--- Begin ---
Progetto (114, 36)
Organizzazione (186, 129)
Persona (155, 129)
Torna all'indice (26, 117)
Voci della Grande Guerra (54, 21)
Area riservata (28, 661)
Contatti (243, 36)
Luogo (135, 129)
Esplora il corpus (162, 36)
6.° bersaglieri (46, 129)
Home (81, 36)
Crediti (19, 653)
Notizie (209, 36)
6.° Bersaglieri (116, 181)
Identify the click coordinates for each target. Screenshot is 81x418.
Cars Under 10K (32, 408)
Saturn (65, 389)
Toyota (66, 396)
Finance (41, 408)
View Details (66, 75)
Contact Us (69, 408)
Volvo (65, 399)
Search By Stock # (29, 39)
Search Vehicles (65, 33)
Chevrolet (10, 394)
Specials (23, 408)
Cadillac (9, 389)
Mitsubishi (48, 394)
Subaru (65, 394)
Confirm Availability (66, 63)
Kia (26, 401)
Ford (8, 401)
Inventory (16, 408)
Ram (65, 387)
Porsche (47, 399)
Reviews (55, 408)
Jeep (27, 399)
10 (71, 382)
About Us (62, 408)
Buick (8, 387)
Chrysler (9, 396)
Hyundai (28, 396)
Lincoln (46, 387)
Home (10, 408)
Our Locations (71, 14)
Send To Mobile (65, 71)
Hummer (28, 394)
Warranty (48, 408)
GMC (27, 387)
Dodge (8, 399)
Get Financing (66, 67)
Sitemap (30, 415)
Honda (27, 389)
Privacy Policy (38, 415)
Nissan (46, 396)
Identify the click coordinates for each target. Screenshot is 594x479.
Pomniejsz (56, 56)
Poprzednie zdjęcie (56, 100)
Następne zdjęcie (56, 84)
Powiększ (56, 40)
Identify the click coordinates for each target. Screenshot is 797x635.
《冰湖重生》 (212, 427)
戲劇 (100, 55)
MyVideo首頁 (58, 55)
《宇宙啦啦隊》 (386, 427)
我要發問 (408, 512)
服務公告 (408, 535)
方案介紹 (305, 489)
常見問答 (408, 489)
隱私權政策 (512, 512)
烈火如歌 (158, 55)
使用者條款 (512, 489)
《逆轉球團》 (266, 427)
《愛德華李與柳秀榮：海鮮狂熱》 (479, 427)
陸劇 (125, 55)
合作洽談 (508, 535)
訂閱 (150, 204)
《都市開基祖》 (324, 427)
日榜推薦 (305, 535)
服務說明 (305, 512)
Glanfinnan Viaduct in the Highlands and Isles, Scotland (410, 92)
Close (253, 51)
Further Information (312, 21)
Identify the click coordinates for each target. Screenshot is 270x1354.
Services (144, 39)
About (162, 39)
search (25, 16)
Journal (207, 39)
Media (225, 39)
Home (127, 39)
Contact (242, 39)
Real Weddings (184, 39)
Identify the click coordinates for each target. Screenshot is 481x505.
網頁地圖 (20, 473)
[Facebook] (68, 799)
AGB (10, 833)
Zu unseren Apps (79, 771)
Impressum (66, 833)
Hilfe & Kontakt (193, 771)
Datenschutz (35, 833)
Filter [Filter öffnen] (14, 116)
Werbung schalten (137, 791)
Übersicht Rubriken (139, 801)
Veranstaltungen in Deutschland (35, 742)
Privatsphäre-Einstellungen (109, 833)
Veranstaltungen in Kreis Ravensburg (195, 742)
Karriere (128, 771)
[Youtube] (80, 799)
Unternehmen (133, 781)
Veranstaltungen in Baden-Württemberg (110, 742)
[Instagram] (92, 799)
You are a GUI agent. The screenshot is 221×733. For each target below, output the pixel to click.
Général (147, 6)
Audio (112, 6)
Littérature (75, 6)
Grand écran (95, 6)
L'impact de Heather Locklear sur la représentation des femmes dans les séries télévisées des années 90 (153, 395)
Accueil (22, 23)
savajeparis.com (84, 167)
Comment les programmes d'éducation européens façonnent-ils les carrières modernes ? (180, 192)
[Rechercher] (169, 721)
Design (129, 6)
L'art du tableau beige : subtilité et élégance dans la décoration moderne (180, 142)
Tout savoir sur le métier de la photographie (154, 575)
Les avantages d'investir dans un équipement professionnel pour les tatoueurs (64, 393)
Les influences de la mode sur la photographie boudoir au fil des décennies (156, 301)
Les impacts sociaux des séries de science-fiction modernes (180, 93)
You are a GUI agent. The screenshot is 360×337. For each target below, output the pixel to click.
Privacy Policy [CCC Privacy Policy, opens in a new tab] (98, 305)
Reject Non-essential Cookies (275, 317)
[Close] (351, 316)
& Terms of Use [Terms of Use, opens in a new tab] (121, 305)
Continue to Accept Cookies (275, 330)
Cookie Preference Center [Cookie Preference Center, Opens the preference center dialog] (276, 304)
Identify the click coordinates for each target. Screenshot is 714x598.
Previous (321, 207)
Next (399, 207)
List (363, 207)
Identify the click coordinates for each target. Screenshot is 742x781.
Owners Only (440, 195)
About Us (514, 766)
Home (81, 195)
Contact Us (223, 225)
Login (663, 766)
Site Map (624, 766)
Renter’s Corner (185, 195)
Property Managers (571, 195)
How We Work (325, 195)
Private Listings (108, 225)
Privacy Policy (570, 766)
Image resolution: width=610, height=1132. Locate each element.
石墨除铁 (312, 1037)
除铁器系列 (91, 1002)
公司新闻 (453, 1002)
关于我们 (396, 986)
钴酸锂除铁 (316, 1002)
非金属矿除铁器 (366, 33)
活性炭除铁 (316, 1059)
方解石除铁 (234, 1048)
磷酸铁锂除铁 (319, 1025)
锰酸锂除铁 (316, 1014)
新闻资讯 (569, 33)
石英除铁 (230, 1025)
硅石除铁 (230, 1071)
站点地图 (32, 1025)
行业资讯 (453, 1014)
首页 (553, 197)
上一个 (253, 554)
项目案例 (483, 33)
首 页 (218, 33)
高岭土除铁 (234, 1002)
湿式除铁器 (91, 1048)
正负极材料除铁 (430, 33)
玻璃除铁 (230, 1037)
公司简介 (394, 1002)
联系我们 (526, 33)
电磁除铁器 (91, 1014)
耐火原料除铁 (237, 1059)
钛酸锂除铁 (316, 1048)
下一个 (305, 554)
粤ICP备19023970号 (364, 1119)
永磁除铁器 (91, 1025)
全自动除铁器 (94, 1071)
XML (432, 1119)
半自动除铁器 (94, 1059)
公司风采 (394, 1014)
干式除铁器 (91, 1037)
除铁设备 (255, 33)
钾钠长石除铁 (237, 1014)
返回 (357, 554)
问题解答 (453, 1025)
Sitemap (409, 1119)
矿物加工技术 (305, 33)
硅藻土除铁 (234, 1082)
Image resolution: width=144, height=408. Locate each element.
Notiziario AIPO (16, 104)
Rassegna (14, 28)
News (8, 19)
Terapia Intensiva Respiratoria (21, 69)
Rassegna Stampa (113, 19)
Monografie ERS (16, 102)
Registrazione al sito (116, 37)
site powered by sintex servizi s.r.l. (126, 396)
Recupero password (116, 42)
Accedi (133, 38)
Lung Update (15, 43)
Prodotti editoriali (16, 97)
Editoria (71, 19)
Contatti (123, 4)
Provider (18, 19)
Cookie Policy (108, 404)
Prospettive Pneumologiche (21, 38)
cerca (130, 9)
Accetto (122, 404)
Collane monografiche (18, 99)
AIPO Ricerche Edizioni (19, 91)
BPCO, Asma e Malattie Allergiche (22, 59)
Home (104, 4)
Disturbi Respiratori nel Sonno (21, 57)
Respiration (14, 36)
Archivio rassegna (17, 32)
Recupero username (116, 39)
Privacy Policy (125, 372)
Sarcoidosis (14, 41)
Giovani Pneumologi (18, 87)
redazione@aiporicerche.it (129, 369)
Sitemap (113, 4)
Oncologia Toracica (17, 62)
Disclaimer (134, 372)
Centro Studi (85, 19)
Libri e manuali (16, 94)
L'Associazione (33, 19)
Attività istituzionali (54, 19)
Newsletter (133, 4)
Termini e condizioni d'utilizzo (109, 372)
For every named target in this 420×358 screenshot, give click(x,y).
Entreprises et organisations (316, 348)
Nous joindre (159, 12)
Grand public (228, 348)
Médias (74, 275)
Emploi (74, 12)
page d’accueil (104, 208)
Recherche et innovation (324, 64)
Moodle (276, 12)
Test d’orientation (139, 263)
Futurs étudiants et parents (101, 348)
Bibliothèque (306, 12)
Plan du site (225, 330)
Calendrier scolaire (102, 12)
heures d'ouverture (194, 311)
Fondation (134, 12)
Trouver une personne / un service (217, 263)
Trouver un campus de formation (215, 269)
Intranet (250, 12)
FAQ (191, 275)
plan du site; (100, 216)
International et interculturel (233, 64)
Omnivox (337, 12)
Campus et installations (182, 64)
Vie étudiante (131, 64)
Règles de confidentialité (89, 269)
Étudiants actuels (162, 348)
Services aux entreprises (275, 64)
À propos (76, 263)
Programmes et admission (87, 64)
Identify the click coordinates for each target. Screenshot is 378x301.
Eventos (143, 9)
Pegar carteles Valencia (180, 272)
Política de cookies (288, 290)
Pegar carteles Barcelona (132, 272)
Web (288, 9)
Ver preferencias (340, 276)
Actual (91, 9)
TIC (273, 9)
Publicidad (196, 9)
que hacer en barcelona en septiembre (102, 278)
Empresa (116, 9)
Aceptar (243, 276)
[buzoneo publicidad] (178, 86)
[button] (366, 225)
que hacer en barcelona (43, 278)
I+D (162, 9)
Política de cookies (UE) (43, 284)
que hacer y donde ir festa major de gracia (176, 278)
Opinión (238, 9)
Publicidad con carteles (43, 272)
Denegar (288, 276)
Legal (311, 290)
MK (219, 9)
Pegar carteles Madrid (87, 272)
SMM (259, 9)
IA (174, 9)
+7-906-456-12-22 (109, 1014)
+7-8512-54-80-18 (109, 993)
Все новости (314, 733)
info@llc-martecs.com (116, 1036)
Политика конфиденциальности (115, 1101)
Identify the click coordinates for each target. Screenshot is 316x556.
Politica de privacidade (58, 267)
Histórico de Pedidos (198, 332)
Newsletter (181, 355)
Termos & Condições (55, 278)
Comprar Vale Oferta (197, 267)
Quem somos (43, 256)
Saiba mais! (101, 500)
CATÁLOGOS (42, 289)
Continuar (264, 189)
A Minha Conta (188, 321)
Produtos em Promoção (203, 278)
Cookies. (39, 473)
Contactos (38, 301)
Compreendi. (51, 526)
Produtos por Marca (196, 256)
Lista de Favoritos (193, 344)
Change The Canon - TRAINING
--- End ---
Lay out the records from the line with "首 页 (218, 33)" up to and including the line with "News (8, 19)" as a numbered list, leaving out any blank lines and including nothing else.

TASK ANSWER:
1. 首 页 (218, 33)
2. 高岭土除铁 (234, 1002)
3. 湿式除铁器 (91, 1048)
4. 正负极材料除铁 (430, 33)
5. 玻璃除铁 (230, 1037)
6. 公司简介 (394, 1002)
7. 联系我们 (526, 33)
8. 电磁除铁器 (91, 1014)
9. 耐火原料除铁 (237, 1059)
10. 钛酸锂除铁 (316, 1048)
11. 下一个 (305, 554)
12. 粤ICP备19023970号 (364, 1119)
13. 永磁除铁器 (91, 1025)
14. 全自动除铁器 (94, 1071)
15. XML (432, 1119)
16. 半自动除铁器 (94, 1059)
17. 公司风采 (394, 1014)
18. 干式除铁器 (91, 1037)
19. 除铁设备 (255, 33)
20. 钾钠长石除铁 (237, 1014)
21. 返回 (357, 554)
22. 问题解答 (453, 1025)
23. Sitemap (409, 1119)
24. 矿物加工技术 (305, 33)
25. 硅藻土除铁 (234, 1082)
26. Image resolution: width=144, height=408. Locate each element.
27. Notiziario AIPO (16, 104)
28. Rassegna (14, 28)
29. News (8, 19)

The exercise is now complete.